%%
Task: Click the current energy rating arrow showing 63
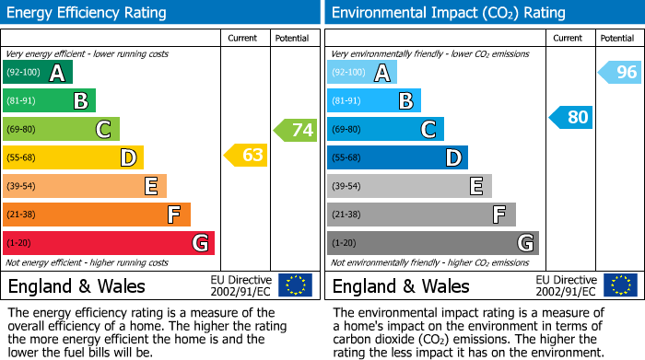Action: tap(246, 155)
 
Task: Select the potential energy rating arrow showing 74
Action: tap(296, 130)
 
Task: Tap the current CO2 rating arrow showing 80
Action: tap(570, 117)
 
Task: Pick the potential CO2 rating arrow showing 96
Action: tap(620, 72)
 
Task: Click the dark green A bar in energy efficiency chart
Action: tap(37, 73)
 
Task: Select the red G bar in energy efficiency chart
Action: tap(108, 243)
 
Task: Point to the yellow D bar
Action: tap(73, 157)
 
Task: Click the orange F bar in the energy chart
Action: tap(96, 215)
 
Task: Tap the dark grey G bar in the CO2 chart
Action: tap(432, 243)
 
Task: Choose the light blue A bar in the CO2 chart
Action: tap(362, 73)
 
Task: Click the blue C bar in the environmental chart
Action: tap(385, 130)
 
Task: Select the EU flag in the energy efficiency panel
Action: tap(295, 285)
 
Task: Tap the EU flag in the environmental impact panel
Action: tap(620, 285)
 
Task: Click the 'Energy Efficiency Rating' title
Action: tap(87, 13)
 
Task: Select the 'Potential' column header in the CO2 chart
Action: tap(616, 38)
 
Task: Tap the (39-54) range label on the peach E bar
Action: tap(23, 187)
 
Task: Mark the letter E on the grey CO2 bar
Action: tap(475, 186)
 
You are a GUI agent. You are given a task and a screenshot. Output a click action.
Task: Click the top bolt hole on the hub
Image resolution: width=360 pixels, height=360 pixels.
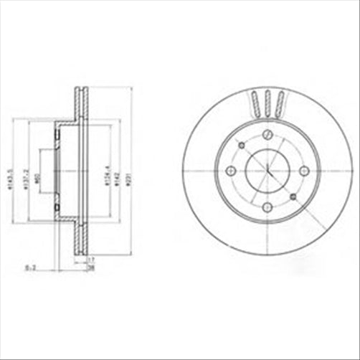coord(267,134)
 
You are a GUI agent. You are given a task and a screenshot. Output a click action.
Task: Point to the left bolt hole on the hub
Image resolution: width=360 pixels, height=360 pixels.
coord(231,171)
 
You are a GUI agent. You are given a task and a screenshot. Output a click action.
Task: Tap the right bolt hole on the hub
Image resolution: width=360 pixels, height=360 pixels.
coord(303,171)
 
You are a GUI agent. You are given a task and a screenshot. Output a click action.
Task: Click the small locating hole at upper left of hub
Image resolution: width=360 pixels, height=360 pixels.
coord(242,146)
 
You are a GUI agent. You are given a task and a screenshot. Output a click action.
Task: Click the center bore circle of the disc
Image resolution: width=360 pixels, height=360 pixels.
coord(267,171)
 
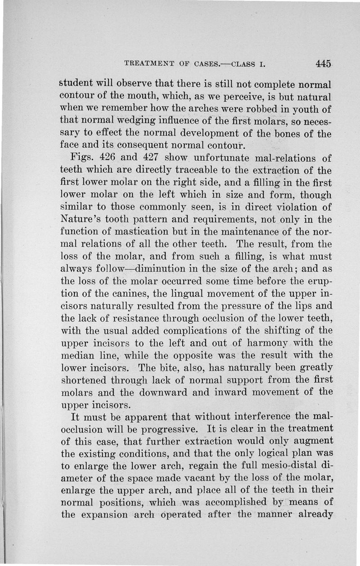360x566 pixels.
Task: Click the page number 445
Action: [324, 63]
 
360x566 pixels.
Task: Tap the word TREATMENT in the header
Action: [145, 64]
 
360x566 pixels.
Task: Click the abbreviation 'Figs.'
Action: [81, 159]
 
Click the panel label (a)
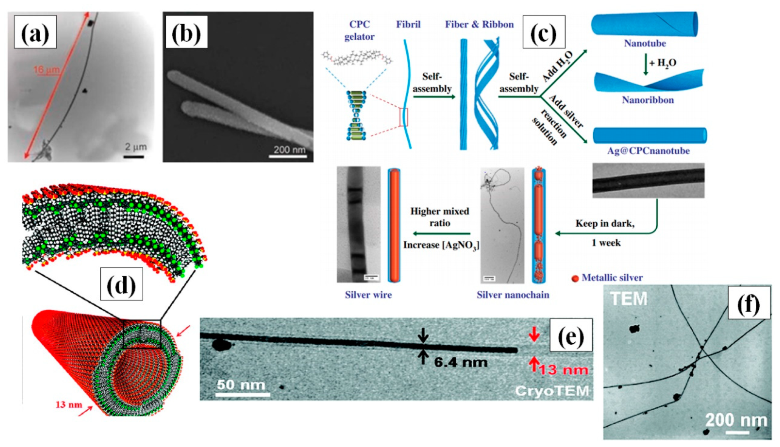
%%
**SET TASK**
Reproduce all the rows above, swapping every "bolt hole" for "screw hole" and keeping everything else unchanged. Leave the pictures out.

**OUTPUT OF THE EXERCISE**
Task: Click the current energy rating arrow showing 63
Action: tap(246, 155)
 
Task: Select the potential energy rating arrow showing 74
Action: tap(296, 130)
 
Task: Tap the current CO2 rating arrow showing 80
Action: tap(570, 117)
 
Task: Pick the potential CO2 rating arrow showing 96
Action: tap(620, 72)
 
Task: Click the dark green A bar in energy efficiency chart
Action: tap(37, 73)
 
Task: Select the red G bar in energy efficiency chart
Action: tap(108, 243)
 
Task: Point to the yellow D bar
Action: tap(73, 157)
 
Task: Click the orange F bar in the energy chart
Action: tap(96, 215)
 
Task: Tap the dark grey G bar in the CO2 chart
Action: tap(432, 243)
 
Task: Choose the light blue A bar in the CO2 chart
Action: tap(362, 73)
 
Task: Click the blue C bar in the environmental chart
Action: tap(385, 130)
 
Task: Select the EU flag in the energy efficiency panel
Action: tap(295, 285)
 
Task: Tap the EU flag in the environmental impact panel
Action: tap(620, 285)
 
Task: Click the 'Energy Efficiency Rating' title
Action: tap(87, 13)
 
Task: Select the 'Potential' column header in the CO2 chart
Action: tap(616, 38)
 
Task: Tap the (39-54) range label on the peach E bar
Action: tap(23, 187)
 
Task: Mark the letter E on the grey CO2 bar
Action: tap(475, 186)
 
You are a GUI agent. You are given a task and a screenshot. Output a click action.
Task: Click the top screw hole on the hub
Image resolution: width=360 pixels, height=360 pixels.
coord(267,134)
 
You are a GUI agent. You are given a task and a screenshot. Output a click action.
Task: Point to the left screw hole on the hub
Image resolution: width=360 pixels, height=360 pixels.
coord(231,171)
 
You are a GUI agent. You are given a task and a screenshot. Output a click action.
Task: Tap the right screw hole on the hub
Image resolution: width=360 pixels, height=360 pixels.
coord(303,171)
 
You are a GUI agent. You are given a task and a screenshot. Output a click action.
Task: Click the small locating hole at upper left of hub
Image resolution: width=360 pixels, height=360 pixels.
coord(242,146)
 
You are a GUI agent. You are given a task and a screenshot. Output a click action.
Task: Click the center bore circle of the disc
Image resolution: width=360 pixels, height=360 pixels.
coord(267,171)
 
360x566 pixels.
Task: Click the page number 445
Action: [324, 63]
 
360x566 pixels.
Task: Tap the word TREATMENT in the header
Action: [145, 64]
 
360x566 pixels.
Task: Click the abbreviation 'Figs.'
Action: [81, 159]
 
Click the panel label (a)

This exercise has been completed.